══ PROVIDED INFORMATION ══

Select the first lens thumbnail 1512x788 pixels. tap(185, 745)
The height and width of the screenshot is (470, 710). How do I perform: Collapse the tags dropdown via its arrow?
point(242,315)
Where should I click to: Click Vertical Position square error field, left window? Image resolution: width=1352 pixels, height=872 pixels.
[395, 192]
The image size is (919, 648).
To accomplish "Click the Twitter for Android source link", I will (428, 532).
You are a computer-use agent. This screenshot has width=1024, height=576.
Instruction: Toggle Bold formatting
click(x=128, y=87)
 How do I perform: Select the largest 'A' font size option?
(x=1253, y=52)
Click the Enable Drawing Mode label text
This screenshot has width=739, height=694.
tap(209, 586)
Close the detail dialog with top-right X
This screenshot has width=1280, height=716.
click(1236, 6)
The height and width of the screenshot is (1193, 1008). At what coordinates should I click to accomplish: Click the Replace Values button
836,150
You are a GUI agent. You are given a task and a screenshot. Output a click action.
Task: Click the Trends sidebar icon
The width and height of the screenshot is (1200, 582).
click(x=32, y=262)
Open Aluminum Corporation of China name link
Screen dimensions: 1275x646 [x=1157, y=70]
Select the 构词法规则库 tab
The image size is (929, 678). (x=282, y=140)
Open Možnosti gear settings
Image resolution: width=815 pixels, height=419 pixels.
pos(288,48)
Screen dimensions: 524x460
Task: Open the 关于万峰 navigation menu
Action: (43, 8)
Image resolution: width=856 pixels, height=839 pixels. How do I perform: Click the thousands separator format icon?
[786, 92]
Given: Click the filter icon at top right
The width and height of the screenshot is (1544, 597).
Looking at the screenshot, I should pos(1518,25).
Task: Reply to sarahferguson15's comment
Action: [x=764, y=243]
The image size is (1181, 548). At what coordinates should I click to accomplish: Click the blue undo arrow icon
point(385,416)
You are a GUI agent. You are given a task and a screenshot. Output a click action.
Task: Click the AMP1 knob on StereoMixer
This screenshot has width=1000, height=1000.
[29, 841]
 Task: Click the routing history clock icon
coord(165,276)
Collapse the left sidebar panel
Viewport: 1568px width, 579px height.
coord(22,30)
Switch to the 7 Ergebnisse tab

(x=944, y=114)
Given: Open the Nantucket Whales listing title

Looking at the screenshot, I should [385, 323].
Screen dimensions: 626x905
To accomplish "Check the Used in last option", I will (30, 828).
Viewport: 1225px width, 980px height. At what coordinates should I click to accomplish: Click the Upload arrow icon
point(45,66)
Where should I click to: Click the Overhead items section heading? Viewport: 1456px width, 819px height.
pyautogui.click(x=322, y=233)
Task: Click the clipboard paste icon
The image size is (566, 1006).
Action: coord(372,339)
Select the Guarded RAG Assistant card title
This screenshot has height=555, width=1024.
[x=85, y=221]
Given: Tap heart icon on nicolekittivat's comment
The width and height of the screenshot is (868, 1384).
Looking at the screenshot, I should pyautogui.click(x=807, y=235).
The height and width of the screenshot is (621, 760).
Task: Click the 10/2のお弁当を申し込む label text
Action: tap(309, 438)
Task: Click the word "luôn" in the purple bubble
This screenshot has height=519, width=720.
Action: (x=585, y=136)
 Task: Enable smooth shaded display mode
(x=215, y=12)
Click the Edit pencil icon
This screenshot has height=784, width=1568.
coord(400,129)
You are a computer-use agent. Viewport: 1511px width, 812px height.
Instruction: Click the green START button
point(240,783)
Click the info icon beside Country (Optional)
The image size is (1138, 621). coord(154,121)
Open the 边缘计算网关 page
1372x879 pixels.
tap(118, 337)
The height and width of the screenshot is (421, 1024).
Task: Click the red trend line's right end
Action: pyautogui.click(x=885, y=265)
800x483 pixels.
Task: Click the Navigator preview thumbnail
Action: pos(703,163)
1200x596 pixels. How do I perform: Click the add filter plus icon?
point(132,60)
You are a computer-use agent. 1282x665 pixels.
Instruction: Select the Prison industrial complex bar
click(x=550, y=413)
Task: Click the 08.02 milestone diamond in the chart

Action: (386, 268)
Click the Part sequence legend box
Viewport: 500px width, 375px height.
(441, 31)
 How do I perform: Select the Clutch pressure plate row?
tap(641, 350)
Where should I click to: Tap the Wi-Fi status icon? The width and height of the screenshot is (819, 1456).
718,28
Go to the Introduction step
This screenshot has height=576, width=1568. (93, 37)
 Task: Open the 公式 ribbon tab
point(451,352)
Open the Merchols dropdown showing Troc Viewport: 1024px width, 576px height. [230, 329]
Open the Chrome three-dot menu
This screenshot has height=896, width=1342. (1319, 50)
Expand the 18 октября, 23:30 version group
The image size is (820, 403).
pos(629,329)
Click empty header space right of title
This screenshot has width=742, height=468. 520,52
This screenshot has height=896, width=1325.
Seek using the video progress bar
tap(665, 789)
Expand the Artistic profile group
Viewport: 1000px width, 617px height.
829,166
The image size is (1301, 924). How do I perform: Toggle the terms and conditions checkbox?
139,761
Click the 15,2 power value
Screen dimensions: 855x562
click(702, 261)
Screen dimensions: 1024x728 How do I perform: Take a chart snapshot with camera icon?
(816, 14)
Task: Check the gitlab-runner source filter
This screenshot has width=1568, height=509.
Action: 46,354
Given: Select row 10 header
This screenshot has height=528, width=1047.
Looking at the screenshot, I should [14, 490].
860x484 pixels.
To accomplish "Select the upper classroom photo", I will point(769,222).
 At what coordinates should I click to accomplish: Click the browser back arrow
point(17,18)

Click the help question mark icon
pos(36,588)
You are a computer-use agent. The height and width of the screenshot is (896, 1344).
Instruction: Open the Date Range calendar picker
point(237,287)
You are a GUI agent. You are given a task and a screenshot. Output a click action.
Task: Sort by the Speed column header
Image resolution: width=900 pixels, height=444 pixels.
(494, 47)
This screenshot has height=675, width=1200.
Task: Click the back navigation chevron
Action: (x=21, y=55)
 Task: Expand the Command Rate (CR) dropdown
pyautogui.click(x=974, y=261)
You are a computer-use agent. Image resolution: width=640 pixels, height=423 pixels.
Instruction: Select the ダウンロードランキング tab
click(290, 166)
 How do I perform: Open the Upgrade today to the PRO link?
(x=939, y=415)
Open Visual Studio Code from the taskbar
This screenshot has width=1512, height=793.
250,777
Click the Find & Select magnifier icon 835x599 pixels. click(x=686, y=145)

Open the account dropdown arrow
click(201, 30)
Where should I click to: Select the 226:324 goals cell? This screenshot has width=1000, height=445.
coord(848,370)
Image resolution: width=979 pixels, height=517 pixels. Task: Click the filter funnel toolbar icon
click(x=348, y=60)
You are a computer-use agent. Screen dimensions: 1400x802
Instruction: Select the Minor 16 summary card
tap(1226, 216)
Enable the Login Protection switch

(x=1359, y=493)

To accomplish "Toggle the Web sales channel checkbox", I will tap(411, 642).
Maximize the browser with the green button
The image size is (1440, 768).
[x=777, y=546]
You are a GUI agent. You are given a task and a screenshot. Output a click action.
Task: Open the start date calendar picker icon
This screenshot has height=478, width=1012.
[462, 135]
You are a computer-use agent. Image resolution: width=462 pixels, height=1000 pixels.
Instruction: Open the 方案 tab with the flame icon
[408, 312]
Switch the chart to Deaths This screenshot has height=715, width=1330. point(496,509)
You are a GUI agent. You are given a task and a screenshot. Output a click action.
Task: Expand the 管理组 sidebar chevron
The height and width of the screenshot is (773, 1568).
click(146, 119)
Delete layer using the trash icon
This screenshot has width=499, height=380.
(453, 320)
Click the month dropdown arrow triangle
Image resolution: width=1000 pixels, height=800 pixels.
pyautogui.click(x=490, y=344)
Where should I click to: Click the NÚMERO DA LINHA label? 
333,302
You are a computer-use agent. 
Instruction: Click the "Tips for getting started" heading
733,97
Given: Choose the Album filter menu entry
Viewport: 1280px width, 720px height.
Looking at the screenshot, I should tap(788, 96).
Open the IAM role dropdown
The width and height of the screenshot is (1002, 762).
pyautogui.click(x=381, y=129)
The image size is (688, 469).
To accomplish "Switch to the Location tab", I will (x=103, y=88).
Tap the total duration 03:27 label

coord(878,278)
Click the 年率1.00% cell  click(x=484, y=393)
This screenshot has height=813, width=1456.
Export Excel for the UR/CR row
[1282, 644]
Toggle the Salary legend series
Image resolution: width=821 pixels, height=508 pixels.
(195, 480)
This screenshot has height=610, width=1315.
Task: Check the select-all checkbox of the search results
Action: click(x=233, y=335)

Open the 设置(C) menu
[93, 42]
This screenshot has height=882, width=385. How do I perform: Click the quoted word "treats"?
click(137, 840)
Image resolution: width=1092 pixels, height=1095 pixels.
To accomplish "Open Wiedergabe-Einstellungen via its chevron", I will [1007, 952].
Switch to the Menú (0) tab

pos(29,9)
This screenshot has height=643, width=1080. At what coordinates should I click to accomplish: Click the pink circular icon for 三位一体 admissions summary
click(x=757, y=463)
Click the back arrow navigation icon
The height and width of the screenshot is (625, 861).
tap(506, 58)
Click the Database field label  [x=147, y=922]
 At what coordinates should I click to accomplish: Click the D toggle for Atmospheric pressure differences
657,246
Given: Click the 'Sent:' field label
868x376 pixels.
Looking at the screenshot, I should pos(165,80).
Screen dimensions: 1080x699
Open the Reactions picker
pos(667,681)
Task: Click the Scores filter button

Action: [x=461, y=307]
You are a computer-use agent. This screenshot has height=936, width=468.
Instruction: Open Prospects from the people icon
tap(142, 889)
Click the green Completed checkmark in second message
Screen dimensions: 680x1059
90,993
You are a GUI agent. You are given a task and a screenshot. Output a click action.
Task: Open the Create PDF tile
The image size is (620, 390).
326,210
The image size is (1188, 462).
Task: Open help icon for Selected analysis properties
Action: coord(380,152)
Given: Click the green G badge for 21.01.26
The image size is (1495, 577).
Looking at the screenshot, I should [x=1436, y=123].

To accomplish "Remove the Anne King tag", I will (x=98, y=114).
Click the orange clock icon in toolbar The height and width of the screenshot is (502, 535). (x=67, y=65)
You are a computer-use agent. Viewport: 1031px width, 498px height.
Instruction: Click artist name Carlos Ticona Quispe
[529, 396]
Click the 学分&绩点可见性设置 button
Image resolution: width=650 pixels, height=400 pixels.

═══

● TASK OBJECTIVE:
Only the lines from the beginning of the material through the line with "The image size is (919, 648)." should appear in the answer, each copied exactly.

● RESULT:
Select the first lens thumbnail 1512x788 pixels. tap(185, 745)
The height and width of the screenshot is (470, 710). How do I perform: Collapse the tags dropdown via its arrow?
point(242,315)
Where should I click to: Click Vertical Position square error field, left window? Image resolution: width=1352 pixels, height=872 pixels.
[395, 192]
The image size is (919, 648).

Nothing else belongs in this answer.